Last week, the Franciscan Sisters of St. Anna (FSSA) opened a convent in Tanzania’s Archdiocese of Dodoma where three sisters have been assigned to respond to the needs of the people of God, the Superior General, Sr. Mary Benigna Aoko told ACI Africa Monday, January 13.

“We needed to find a place out of our country where the apostolates required matches our charism and so Dodoma Archdiocese in Tanzania was indeed the right place for us since the people are very much in need of pastoral care, education and medical care,” Sr. Aoko said.

She added, “Before we settled for Tanzania, we asked the local people their needs and their interest were having (a) school and (a) dispensary; we are ready to extend our services to them.”   

Emphasizing the health and education gaps in the place where the convent has been established, Sr. Aoko said, “The people really don’t have health facilities” and that “the schools are also very far apart and some children have to walk long distances to get to school.”

FSSA is a religious and missionary congregation of pontifical right guided by the charism of promoting “purity of heart, poverty of spirit, mutual love and mortification of the body after the spirit of Mother Johanna of Jesus.”

“Being a pontifical congregation, we also thought it wise to spread to other countries since we cannot only concentrate on some dioceses in Kenya yet other people need our services,” the first African Superior General of FSSA said.

For six years, the Kenya-based Congregation had members serving the people of God in Tanzania’s Musoma Diocese but had to withdraw them in 2013, Sr. Aoko disclosed during the Monday interview.

“We had earlier gone to Tanzania and opened a community in Musoma diocese,” Sr. Aoko recalled. She explained circumstances leading to the closure of the convent saying, “It was very difficult to get work permit, the cost of living was quite high and there was no accommodation for the street children whom we were looking after.”

Some of these challenges have been surmounted, the Kenyan-born Superior General said and confirmed, “Right now the sisters have already gotten the work permit and this gives us hope.”

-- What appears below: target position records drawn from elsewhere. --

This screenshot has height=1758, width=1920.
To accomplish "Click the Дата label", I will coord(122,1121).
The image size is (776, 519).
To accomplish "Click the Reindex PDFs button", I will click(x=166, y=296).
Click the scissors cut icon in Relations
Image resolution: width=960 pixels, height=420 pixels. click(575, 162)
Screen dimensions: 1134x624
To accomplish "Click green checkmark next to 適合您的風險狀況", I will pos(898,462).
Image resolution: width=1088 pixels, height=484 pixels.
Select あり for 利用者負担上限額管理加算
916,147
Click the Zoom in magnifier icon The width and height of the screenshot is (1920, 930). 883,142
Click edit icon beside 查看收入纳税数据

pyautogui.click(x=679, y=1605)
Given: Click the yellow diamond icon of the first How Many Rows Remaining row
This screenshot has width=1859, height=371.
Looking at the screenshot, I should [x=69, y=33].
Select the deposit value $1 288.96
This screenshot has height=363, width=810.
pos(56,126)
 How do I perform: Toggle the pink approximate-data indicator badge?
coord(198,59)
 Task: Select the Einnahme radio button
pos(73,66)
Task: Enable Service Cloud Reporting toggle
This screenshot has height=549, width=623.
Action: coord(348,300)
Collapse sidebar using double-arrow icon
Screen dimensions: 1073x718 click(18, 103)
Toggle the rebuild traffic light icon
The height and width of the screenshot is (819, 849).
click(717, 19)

She expressed appreciation for the Local Ordinary saying, “Archbishop Beatus Kinyaiya of Dodoma Archdiocese is very welcoming; he invited us so warmly after we wrote to him.”

In another interview, Sr. Hyacinth Opondo who is one of FSSA’s Regional Councilors identified the growth in membership as a factor in the extension to other countries saying, “Having experienced a constant gradual growth since our foundation, and after seeing the availability of members and possibility of meeting the needs of the people we serve both in Kenya and beyond, it was possible to extend … beyond the boundaries of Kenya.”

Three FSSA sisters commissioned for the mission in Dodoma last May and are already ministering in the Archdiocese include Sr. Janet Ombima assigned to teach, Sr. Everlyne Awich, a nurse, and Sr. Vincent Wanjiku carrying out pastoral work.   

“The work in Dodoma has been inspiring; the majority of the students at St. Peter Claver come from urban areas and therefore need both intellectual, moral and spiritual formation,” Sr. Ombima who has taught for six months at St. Peter Claver High School, a Jesuit institution, told ACI Africa Monday, January 13.

The Kenyan-born nun added, “The students take much time at school and a shorter time during school holidays; therefore, we the sisters have the task of forming the learners to become better citizens (for) the future of the Church in Tanzania.”